Console sales are slipping behind the last generation, and the gap is widening. Fresh projections from Ampere suggest that by the end of 2026, combined sales of the PS5 and Xbox Series X|S could trail their predecessors by roughly 20 million units. Circana’s U.S. data underpins much of this picture, and similar trends are showing up in global studies.
Price sensitivity and changing player habits are at the heart of the slowdown. Consoles have become more expensive, and as prices climb, younger buyers are hesitating. According to Ampere, older gamers are sticking with the hardware they already own rather than upgrading, while many newcomers are choosing smartphones as a cheaper entry point into gaming. The console audience itself is aging: the average age of console owners in 2024 reached 27.9, nearly four years higher than in 2018.
PC gaming appears to be the beneficiary. Epyllion, an investment strategy firm, reports that revenue from desktop and laptop gaming is growing at a faster clip, helped by a steady flow of former exclusives arriving on PC. With more flagship Xbox and PlayStation titles launching beyond consoles, the must-own rationale for dedicated machines weakens.

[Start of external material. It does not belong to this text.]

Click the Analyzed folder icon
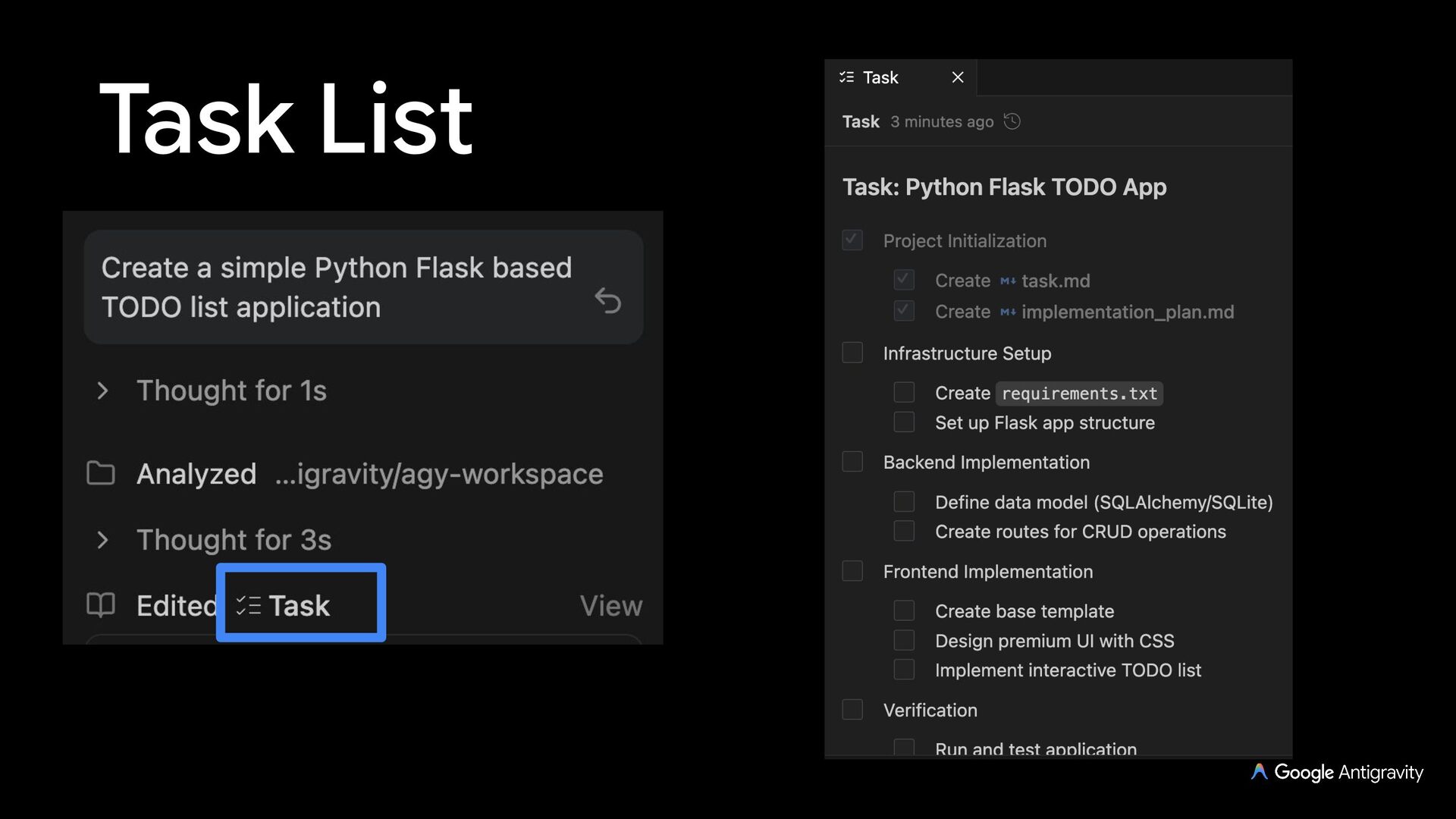This screenshot has height=819, width=1456. coord(101,473)
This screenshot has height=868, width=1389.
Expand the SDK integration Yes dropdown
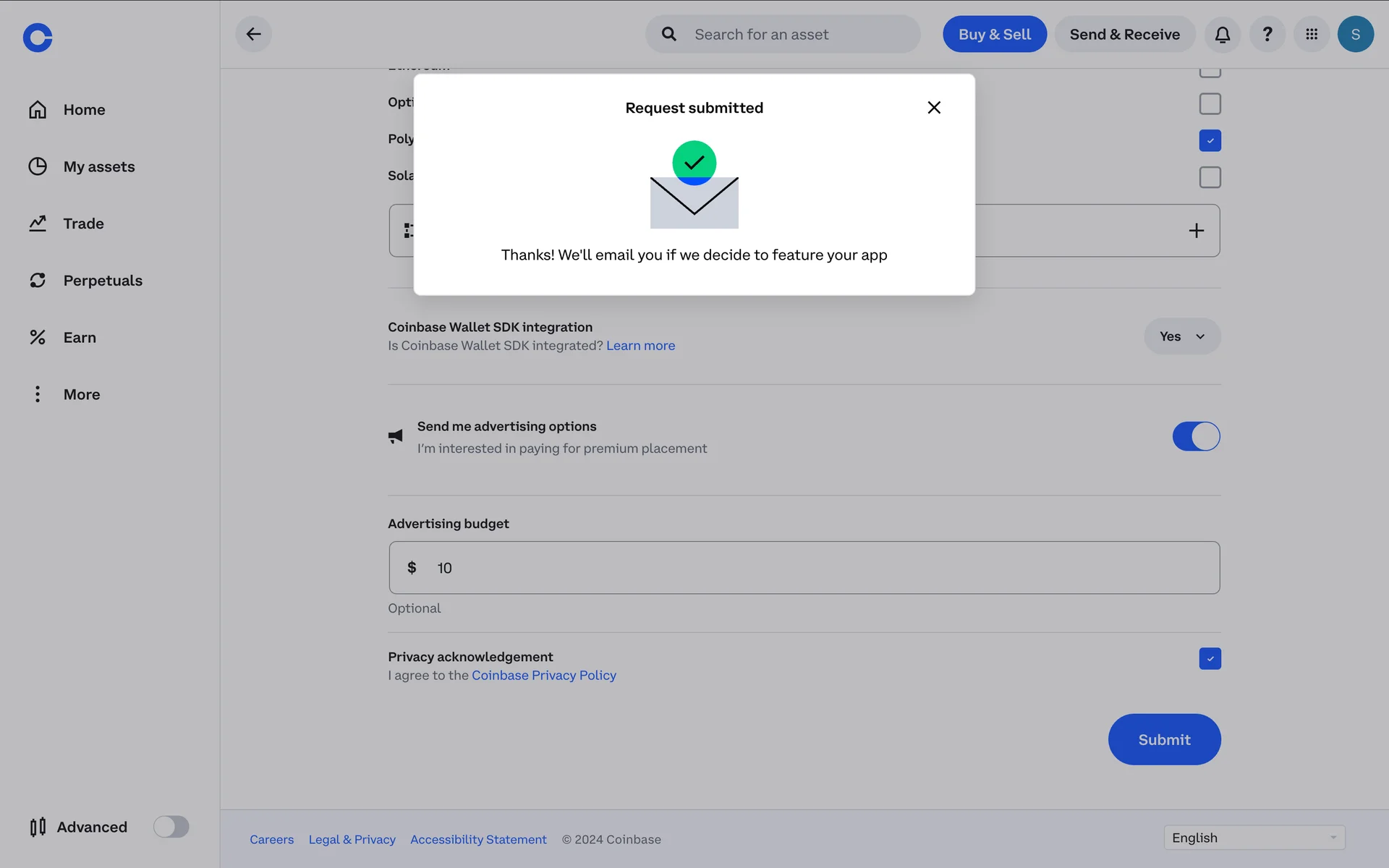click(x=1181, y=336)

It would be easy to pin the downturn on one platform, but the softness goes beyond a single brand. Even when Microsoft’s hardware is taken out of the equation, retailers are still moving fewer units than in the PS4 and Xbox One era. There is a silver lining for manufacturers: higher MSRPs mean that revenue per console is up, pushing overall hardware revenue above past generations. The open question is how long profits can hold if unit sales continue to taper.
Looking ahead, the market may remain subdued until the next wave of systems—think PS6 or a new Xbox—arrives. There are also wild cards that could change the narrative. Circana’s current datasets may not fully reflect the impact of the Nintendo Switch 2’s record-setting launch, and a blockbuster like GTA 6 could nudge many holdouts to finally upgrade.
Bottom line: tougher economics, older buyers, and stronger PC value are reshaping the console landscape. The next two years will determine whether headline exclusives and new hardware can reignite demand—or if the center of gravity keeps drifting toward PC and mobile.